So how many drives can I lose in a RAID and still be up? Read the section at the bottom (Red heading that reads OTHER RAIDS). If your curious about RAID10 start up here.
RAID10
In a RAID10 you can either lose a maximum of 1 drive or half of your drives and still have your volume up. So meaning if you lose the wrong 2 drives your volume will crash, plugging back the drives, can make your volume come back but data corruption is possible (and probable). If you have 60 drives in your RAID10 volume, then you can also lose 30 drives if the right drives fail, without having the volume fail, but… the wrong 2 drives fail and your whole 60 drive volume comes crashing down.
Here is how it works with RAID10:
Imagine 6 drives of size 3TB in a RAID10. The drives have the names: D1,D2,D3,D4,D5,D6.
When you make a RAID10 out of those drives, they will automatically be put into as many 2 drive mirrors as possible. In this case they will form 3 mirrors (or vdevs if your from ZFS world)
Pretend setup:
1st mirror or vdev1: D1 + D2 = 3TB 2nd mirror or vdev2: D3 + D4 = 3TB 3rd mirror or vdev3: D5 + D6 = 3TB ------------------------------------- Total Volume = vdev1 + vdev2 + vdev3 = 9 TB
Because the VDEVs are RAID1ed together you will only have 3TB and not 6TB. Now each VDEV is combined together via RAID0 to form 9TB. One way to look at it is pretend the vdevs turn into 3TB drives. So you have 3 vdevs which are RAID0ed, i.e. you have 3 drives which are RAID0ed. In reality each drive is 2 drives which are mirrored.

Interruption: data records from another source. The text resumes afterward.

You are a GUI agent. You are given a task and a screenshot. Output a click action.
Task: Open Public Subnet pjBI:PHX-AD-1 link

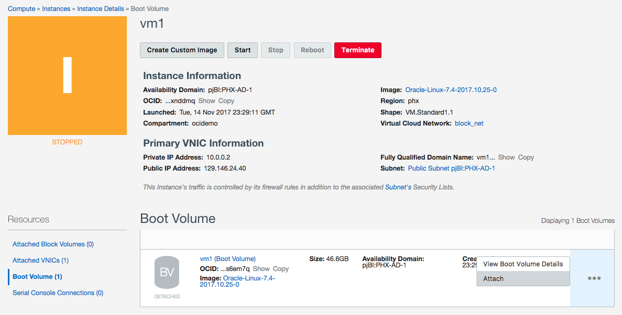[x=451, y=168]
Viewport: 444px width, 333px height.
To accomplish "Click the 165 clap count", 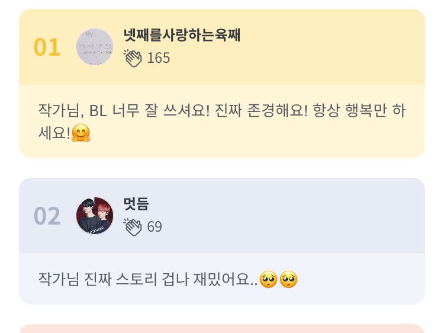I will 158,58.

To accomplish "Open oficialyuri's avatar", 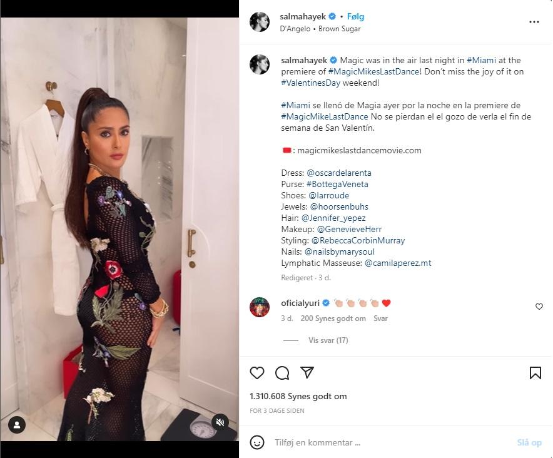I will point(260,307).
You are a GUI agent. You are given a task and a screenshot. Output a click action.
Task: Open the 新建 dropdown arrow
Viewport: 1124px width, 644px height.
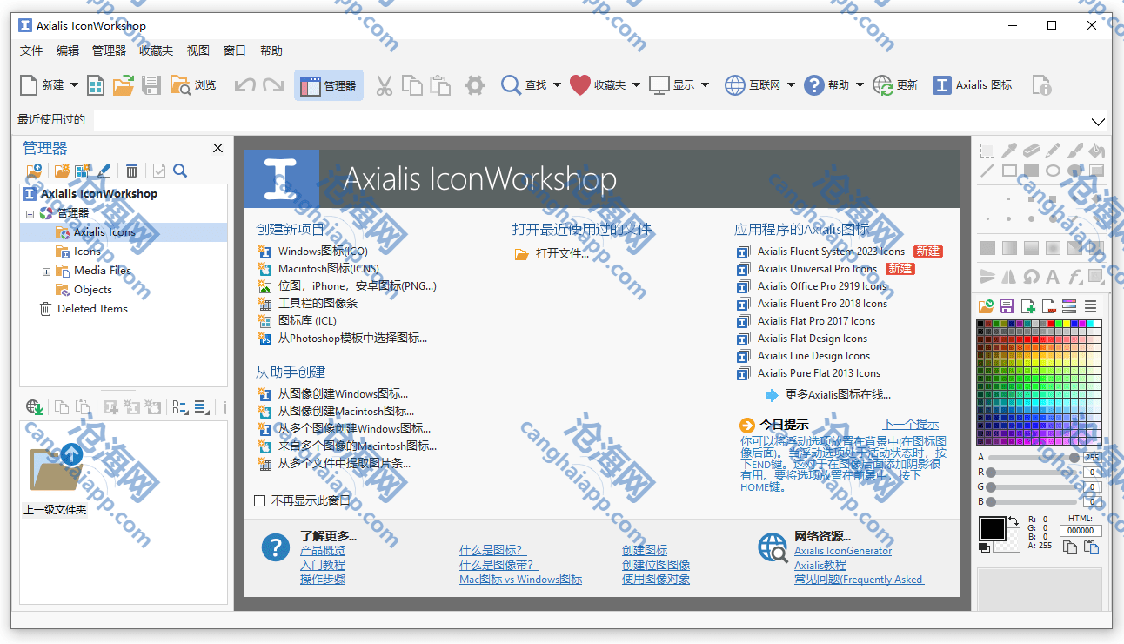[74, 85]
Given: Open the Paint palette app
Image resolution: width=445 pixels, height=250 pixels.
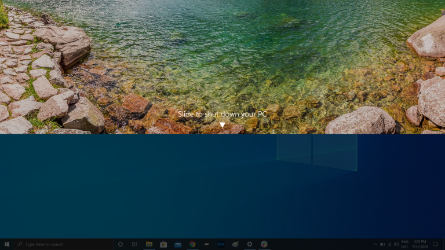Looking at the screenshot, I should (235, 244).
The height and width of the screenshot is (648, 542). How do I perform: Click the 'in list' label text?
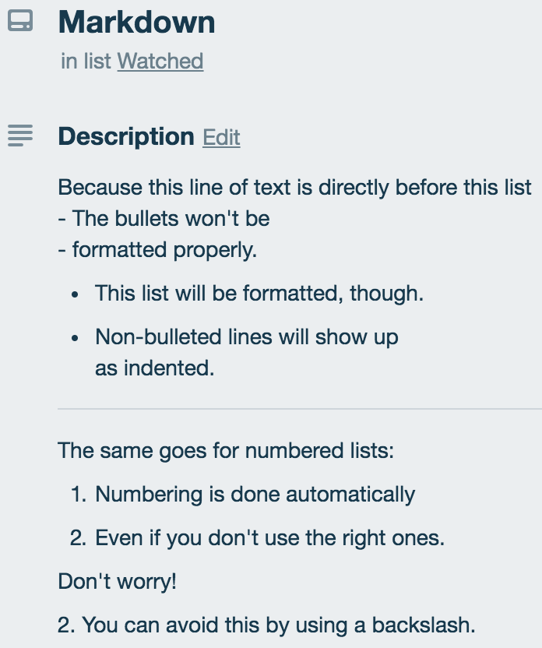click(x=84, y=62)
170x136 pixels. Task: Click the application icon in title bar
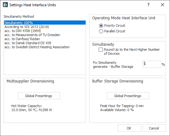[x=5, y=5]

SIDENOTE: I call vdevs, as mirrors, or subsets, or pairs. In reality mirrors/subsets/pairs of drives is correct terminology. But to be very specific vdevs are only that (that being “mirrors/subsets/pairs”) for ZFS. For other raids like MDADM we dont say “vdev” (i mean we could say it, nothing would stop us, but technically it would be incorrect). So what are vdevs and zpools and zfs in general? Check out this ZFS intro which was the first thing that I luckly read on ZFS and got me a good head start. Link: ZFS Intro – Just in case that link is dead I downloaded the latest copy as of 2015-04-30 (as you see its dated back to August 2014 so most likely there wont be more updates) here it is: http://www.infotinks.com/wp-content/uploads/2015/04/FreeNAS-Guide-9.2.1.pptx.zip
It looks like: RAID1 on the inside, RAID0 on the outside and you have RAID10
So which drives can we lose?
Rule of thumb: *You can lose as many drives as you want as long as each subset/pair/mirror/vdev has 1 drive remaining. *Once you lose a subset/pair/mirror/vdev you lose the volume. So we have to make sure we dont lose that. Analysis: *You can lose any 1 drive and still be up *You can lose D1,D3,D5 and still have the volume up *You can lose D2,D3,D6 and still have the volume up *You cannot lose D1 and D2 you will lose the volume. Putting drives back in is the only cure, but there might be data corruption. *You cannot lose D3 and D4 you will lose the volume. Putting drives back in is the only cure, but there might be data corruption. *You cannot lose D5 and D6 you will lose the volume. Putting drives back in is the only cure, but there might be data corruption.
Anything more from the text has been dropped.